Tested on 134 known organic and inorganic samples from Earth, the machine learning tool was able to correctly identify the origin approximately 90% of the time.
It was able to determine living things such as shells, teeth, bones, leaves, rice, human hair and cells in rock. It could also detect remnants of ancient life altered through long-timescale geological processes, such as coal, oil, amber and carbon-rich fossils.
The AI was also able to determine when samples such as pure laboratory chemicals like amino acids were produced in abiotically.
Extraterrestrials can no longer hide
The team believe their tool will even be able to find life on other worlds where the organic chemistry is unlike on Earth.

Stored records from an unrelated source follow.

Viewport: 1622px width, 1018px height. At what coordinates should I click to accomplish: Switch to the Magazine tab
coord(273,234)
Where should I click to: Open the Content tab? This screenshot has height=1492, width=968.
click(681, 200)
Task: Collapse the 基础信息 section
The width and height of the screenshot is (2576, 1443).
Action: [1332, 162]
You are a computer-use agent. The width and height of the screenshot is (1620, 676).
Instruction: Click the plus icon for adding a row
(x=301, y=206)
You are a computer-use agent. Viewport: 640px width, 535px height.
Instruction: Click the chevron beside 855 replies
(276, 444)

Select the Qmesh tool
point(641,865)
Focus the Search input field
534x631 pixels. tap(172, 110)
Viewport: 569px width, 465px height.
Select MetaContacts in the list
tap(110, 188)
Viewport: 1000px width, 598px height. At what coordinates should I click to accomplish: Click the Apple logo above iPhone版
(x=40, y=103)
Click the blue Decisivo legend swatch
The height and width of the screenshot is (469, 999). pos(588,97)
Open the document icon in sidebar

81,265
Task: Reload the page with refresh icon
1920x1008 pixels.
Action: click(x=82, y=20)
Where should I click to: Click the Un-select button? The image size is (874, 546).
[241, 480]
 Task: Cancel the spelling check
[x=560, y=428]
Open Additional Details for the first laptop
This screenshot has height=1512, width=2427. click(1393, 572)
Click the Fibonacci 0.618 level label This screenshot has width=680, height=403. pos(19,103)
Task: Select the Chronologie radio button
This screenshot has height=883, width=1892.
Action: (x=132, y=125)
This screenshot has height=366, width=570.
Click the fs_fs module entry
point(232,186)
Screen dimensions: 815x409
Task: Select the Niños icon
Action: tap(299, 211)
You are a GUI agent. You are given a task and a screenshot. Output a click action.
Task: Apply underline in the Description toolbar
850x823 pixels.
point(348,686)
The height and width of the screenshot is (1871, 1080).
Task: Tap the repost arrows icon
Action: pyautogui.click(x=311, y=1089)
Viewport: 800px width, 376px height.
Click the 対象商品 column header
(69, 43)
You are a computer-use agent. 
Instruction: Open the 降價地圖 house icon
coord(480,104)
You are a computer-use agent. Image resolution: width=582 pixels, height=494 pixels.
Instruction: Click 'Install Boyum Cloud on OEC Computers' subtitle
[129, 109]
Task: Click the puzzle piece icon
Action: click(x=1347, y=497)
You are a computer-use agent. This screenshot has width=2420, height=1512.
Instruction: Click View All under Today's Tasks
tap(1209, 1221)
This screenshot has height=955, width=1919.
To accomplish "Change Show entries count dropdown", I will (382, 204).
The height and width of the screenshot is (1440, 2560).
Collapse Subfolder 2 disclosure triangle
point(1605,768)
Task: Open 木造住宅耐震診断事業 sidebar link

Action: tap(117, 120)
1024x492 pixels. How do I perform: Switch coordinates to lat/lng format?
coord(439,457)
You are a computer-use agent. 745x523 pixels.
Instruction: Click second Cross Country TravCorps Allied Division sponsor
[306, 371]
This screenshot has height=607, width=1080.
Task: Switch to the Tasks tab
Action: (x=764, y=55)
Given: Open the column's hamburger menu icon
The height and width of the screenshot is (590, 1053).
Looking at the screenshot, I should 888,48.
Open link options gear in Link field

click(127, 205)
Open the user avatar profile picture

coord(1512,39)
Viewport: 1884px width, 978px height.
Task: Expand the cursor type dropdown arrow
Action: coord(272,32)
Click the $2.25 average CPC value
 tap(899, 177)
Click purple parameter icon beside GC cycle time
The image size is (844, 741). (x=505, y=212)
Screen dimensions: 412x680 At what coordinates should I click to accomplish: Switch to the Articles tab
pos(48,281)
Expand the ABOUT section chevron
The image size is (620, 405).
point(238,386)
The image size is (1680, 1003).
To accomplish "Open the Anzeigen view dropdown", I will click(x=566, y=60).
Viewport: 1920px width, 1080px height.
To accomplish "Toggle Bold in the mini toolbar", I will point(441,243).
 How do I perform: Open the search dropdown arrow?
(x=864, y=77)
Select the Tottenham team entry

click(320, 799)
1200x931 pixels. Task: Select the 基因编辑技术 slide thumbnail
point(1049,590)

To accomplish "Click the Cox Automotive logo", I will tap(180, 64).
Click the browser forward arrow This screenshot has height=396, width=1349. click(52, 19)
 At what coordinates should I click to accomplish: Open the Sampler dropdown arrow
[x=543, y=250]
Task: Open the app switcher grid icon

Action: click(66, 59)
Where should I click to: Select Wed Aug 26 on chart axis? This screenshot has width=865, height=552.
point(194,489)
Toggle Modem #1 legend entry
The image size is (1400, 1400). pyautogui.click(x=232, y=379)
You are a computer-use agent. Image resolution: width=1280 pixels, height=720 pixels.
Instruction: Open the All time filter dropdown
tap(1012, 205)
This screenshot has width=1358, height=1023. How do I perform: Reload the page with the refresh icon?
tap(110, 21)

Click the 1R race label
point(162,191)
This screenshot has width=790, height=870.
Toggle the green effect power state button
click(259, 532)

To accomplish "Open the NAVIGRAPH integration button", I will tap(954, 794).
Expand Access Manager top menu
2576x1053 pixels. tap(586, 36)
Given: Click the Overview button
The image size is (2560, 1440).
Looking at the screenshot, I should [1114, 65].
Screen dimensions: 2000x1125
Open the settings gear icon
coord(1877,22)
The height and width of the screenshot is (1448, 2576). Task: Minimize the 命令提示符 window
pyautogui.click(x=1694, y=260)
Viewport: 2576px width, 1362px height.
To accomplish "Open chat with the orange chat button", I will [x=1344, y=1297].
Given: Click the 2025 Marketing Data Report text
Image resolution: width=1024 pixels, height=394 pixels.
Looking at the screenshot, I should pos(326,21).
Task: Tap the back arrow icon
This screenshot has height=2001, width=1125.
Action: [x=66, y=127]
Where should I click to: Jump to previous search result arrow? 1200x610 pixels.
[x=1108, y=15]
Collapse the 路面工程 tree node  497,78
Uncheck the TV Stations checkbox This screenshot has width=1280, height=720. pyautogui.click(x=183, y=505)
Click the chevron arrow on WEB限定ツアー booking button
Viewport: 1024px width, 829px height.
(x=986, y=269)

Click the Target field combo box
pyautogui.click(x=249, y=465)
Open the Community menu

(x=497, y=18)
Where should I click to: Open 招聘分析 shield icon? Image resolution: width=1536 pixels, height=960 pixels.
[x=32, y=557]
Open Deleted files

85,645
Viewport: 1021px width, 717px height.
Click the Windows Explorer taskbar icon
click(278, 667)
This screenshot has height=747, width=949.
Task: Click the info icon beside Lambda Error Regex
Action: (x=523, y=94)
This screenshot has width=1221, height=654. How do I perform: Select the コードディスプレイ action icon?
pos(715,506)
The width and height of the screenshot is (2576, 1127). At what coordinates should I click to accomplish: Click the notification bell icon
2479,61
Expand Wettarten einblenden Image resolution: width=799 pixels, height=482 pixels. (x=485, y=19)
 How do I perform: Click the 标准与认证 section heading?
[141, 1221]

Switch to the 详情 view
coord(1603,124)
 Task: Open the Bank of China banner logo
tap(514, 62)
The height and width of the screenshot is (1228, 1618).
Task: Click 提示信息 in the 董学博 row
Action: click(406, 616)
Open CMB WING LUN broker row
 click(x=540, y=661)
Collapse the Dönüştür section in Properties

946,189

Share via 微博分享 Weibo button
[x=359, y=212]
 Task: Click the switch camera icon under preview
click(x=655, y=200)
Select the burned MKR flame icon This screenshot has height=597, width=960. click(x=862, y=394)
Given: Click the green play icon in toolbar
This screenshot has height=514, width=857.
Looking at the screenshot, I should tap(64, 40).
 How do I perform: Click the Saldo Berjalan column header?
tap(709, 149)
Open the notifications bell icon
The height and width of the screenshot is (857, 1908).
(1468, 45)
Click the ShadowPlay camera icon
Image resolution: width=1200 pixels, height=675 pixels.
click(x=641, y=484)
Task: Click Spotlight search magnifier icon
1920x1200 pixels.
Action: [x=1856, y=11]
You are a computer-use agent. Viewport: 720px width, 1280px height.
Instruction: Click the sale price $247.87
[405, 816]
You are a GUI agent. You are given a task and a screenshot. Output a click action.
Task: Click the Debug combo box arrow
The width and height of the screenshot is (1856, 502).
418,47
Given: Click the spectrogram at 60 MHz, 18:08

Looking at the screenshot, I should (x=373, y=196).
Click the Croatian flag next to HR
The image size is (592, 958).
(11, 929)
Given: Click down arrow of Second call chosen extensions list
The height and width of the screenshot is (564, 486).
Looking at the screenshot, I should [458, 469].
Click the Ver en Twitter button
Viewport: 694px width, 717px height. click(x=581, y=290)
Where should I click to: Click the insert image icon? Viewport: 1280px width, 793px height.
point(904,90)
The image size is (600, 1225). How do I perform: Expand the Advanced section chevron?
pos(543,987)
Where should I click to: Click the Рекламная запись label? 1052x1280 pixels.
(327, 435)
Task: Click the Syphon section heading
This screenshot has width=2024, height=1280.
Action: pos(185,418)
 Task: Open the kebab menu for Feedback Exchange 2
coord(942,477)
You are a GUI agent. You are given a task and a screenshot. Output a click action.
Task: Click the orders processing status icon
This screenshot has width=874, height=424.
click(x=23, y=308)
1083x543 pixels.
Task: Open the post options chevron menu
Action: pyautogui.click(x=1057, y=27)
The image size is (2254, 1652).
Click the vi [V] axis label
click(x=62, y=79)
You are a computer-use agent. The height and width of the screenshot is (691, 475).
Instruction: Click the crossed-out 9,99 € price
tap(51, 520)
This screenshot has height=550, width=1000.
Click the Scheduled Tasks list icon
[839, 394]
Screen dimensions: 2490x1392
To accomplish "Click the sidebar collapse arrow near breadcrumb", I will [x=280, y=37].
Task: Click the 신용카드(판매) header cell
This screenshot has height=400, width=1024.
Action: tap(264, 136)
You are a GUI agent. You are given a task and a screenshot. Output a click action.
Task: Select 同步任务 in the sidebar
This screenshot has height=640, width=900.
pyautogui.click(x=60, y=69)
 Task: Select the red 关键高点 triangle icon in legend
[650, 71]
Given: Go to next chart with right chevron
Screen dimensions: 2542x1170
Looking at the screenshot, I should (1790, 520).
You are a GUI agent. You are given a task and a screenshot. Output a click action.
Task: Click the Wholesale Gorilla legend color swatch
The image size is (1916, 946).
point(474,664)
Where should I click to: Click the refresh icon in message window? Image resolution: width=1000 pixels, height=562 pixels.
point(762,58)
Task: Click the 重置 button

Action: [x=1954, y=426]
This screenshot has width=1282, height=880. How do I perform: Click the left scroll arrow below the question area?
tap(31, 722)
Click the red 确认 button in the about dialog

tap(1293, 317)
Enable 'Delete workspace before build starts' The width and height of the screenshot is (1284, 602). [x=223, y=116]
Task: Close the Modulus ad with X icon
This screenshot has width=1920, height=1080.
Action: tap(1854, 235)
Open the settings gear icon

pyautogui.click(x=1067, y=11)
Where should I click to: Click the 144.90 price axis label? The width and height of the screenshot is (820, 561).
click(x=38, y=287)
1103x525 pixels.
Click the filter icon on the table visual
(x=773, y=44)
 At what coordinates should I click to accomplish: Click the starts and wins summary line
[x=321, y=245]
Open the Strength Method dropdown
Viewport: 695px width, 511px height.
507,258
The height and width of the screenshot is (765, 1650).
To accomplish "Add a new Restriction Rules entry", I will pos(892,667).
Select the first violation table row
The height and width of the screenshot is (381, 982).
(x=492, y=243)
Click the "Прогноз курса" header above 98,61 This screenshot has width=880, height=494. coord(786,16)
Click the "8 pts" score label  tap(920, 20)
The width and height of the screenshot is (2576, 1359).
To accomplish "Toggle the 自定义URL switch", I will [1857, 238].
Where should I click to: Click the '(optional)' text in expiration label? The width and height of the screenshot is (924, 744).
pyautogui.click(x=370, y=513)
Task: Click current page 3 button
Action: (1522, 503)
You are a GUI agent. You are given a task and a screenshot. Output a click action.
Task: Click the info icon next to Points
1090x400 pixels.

“We began with the idea that the chemistry of life differs fundamentally from that of the inanimate world; that there are ‘chemical rules of life’ that influence the diversity and distribution of biomolecules. If we could deduce those rules, we can use them to guide our efforts to model life’s origins or to detect subtle signs of life on other worlds,” says Hazen.
“These results mean that we may be able to find a lifeform from another planet, another biosphere, even if it is very different from the life we know on Earth. And, if we do find signs of life elsewhere, we can tell if life on Earth and other planets derived from a common or different origin.”
The researchers are particularly buoyed by the tool’s ability to not only distinguish between biotic and abiotic samples. It can tell apart abiotic, living biotic and fossil biotics.